Proponents of the socialization view argue that women’s same-gender antagonism is because women, unlike men, grow up strongly discouraged from openly expressing negative feelings, such as anger and frustration. As a result, their feelings come out in unhealthy ways. “Mean Girls, Meaner Women” asserts that because women cannot openly direct their anger, they “turn on each other.” This tendency is reinforced by women’s reluctance to take their anger out on men who are likely to hold the social and organizational power.

Finally, other authors argue that women’s same-gender conflict is the result of internalized misogyny. They claim that because women grow up being treated as inferior to men, they come to believe they are inferior. And when women believe they are inferior, they also believe other women are inferior. According to “Catfight,” the natural strategy for a woman is to belittle other women and prove “her superiority … [to get] one step closer to the inner circle of men.”

The fallacy underlying all of these arguments is that women and men are different in fundamental ways. This is simply not true. Women’s same-gender workplace conflicts have little to do with evolution, socialization or internalized misogyny, but everything to do with the dynamics of their work environments. In other words, it’s not the women, it’s their workplaces.

§ **SHORT TASK**
According to the text on women's workplace conflict, what do women's same-gender conflicts have everything to do with?

§ **EXTRACTED DATA**
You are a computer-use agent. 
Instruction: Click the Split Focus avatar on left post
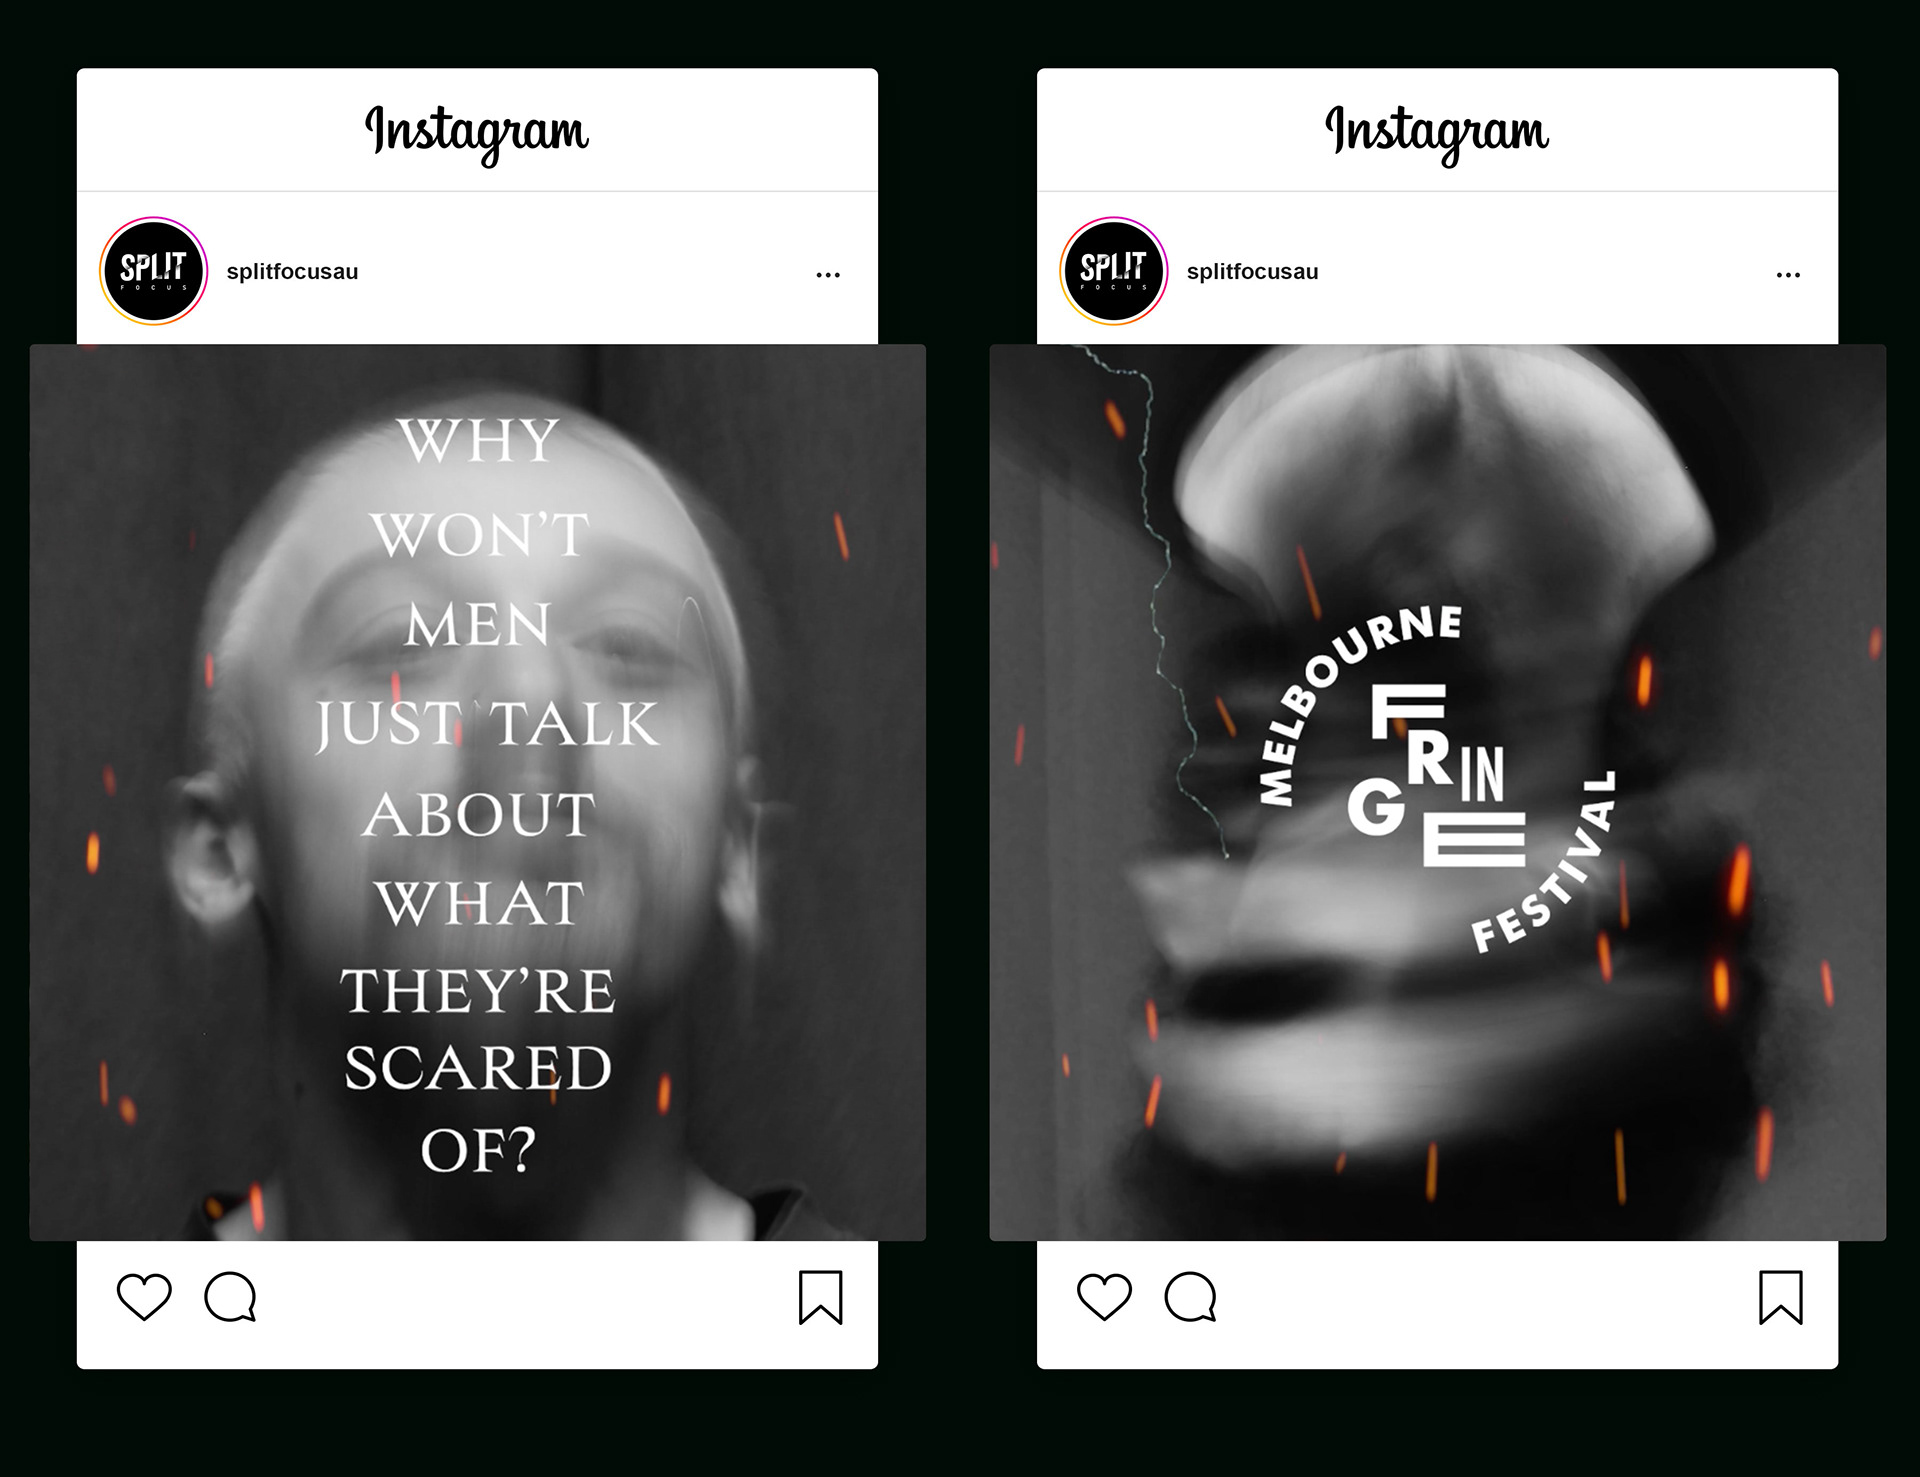(153, 271)
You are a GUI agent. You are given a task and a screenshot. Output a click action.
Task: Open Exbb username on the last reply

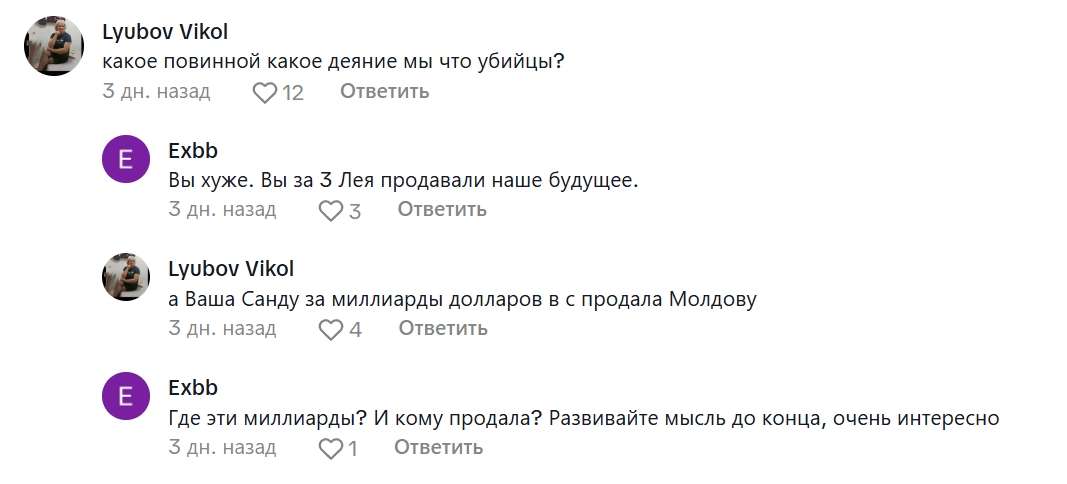point(193,388)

§ **SOLUTION FOR THIS EXERCISE**
The dynamics of their work environments.